Should a community, say, a suburb of Boston, be free to enact legislation to say they don’t want blacks? Now that’s illegal. Fifty years ago it was legal. Is that progress or is that regress? That’s a subcase of the question you’re asking, a question that has complex moral dimensions. I don?t think you can give a simple answer.
Guernica: It seems degradation of education has happened in very different ways in Mexico and the United States.
Noam Chomsky: Take UNAM. It’s a very high-quality university; it has a couple hundred thousand students. It’s hard to get into, but it’s free. In the United States, if you take the main public education systems, either you have to be rich or able to go deep into debt to go to school. In Mexico City, there is actually a college set up by Obrador that is not only free but open admission. Unheard of. So it’s true that there are plenty of defects in the Mexican education system, but in some ways it is a lot better than here. You should have decent educational opportunities for everyone.

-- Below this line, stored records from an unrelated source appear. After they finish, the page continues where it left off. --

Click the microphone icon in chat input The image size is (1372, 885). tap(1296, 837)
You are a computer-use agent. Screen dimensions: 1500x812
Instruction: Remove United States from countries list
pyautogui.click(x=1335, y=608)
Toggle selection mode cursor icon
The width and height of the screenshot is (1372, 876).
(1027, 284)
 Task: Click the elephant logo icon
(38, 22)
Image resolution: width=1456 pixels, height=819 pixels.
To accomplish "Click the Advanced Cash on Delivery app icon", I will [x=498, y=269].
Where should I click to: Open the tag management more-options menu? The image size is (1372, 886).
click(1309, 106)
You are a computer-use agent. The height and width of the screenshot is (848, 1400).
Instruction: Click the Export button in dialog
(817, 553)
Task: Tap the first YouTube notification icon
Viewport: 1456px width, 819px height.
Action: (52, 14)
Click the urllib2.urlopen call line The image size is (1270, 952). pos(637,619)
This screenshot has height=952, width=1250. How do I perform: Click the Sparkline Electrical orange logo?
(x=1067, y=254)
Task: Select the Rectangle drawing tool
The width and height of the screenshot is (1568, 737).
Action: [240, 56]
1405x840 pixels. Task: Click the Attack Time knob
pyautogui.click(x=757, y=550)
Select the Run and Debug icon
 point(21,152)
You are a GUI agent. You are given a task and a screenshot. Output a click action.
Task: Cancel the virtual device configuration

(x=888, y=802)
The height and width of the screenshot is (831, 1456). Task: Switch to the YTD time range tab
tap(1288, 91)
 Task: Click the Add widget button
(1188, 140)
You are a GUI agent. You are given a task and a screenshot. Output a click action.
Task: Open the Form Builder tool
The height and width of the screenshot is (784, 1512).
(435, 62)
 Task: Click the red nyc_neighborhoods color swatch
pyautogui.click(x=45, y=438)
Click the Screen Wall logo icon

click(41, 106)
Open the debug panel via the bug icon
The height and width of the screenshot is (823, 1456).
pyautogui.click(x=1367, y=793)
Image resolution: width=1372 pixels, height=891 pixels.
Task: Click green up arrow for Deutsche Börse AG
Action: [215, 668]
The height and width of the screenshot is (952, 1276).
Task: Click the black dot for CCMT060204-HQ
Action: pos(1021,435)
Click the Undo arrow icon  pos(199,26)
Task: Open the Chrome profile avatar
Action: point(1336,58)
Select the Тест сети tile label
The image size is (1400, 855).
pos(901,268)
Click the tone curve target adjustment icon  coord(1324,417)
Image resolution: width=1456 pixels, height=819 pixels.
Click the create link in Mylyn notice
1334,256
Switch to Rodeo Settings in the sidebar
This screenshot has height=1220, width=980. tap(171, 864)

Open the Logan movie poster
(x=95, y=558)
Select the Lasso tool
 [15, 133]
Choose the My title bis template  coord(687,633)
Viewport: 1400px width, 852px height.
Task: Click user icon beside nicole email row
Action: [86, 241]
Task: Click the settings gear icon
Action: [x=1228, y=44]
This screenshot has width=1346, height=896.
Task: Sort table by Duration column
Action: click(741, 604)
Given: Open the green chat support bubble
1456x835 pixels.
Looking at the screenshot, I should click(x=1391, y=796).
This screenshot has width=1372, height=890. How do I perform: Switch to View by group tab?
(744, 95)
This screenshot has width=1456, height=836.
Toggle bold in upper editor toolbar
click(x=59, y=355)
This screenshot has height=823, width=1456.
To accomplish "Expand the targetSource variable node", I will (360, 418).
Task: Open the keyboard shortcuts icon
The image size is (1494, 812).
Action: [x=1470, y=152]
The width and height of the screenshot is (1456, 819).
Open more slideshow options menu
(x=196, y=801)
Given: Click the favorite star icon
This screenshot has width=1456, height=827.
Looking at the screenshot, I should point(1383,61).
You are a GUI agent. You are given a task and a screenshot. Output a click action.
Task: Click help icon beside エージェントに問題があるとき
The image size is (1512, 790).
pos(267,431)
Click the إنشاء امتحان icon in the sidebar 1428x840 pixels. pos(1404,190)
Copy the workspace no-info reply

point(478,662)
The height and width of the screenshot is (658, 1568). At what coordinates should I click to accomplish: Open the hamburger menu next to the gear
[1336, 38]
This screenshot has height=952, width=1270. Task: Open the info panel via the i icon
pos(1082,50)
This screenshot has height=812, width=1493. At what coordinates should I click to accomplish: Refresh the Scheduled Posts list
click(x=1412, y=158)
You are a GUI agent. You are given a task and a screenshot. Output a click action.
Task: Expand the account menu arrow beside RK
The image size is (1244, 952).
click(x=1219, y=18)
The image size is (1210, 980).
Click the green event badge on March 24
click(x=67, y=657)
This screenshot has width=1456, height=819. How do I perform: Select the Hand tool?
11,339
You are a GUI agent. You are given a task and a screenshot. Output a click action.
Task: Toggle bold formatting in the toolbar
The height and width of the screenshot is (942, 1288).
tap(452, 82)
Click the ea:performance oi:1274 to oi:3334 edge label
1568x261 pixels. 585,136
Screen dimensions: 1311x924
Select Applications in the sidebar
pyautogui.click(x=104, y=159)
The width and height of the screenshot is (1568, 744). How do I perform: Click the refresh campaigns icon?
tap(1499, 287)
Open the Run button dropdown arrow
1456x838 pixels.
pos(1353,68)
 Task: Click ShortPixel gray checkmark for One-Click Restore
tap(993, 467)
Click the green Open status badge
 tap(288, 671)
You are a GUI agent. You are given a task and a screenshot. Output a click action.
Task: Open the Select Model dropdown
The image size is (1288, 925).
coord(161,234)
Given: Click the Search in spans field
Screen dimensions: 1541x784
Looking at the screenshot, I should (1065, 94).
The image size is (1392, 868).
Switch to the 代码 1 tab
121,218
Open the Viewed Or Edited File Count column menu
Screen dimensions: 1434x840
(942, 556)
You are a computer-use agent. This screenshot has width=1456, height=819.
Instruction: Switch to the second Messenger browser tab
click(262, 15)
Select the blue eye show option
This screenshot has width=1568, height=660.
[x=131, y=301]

It makes sense for societies to make education compulsory for children. Children are vulnerable. They can’t make decisions. But the decisions can’t all be left in the hands of the parents. They can be irresponsible too. There is a social responsibility to take care of vulnerable people. It seems that a sensible social responsibility is obligatory education, but also decent education, and that is not happening. There is plenty more to say about it. So for example, the Boston Globe, which is a liberal newspaper, had a lead story recently describing the successes in education, and the main success was that they doubled the number of charter schools. Is that a success? From the point of view of business interest, that is a success. They would love to privatize the school system at public expense because it’s [funded by] taxpayer money, but there is no evidence that charter schools are any good. In fact, the evidence is that they are more or less like public schools, even though they cherry pick their students. Why is that a success? It is a success if you accept the doctrines of private power. If you are concerned with the citizens, it’s not a success. This is a liberal newspaper. It’s an indication of how the ideology of the powerful has spread through society. We saw that in the last election. So I question phrases like “no child left behind” and charter school and so on.
Last year, I happened to go from Mexico to California directly. Mexico is a pretty poor country, but they are maintaining a free, high quality public education system, not for everyone of course but pretty substantial. California is maybe the richest place in the world. They’re destroying the best public education system in the world. Tuitions are so high it’s prohibitive. The main universities in the public system, Berkeley and UCLA, will probably be privatized and the rest reduced to vocational schools. In the richest part of the world, they are destroying the best public education system there was. In a poor part of the world, they are maintaining a free public education system.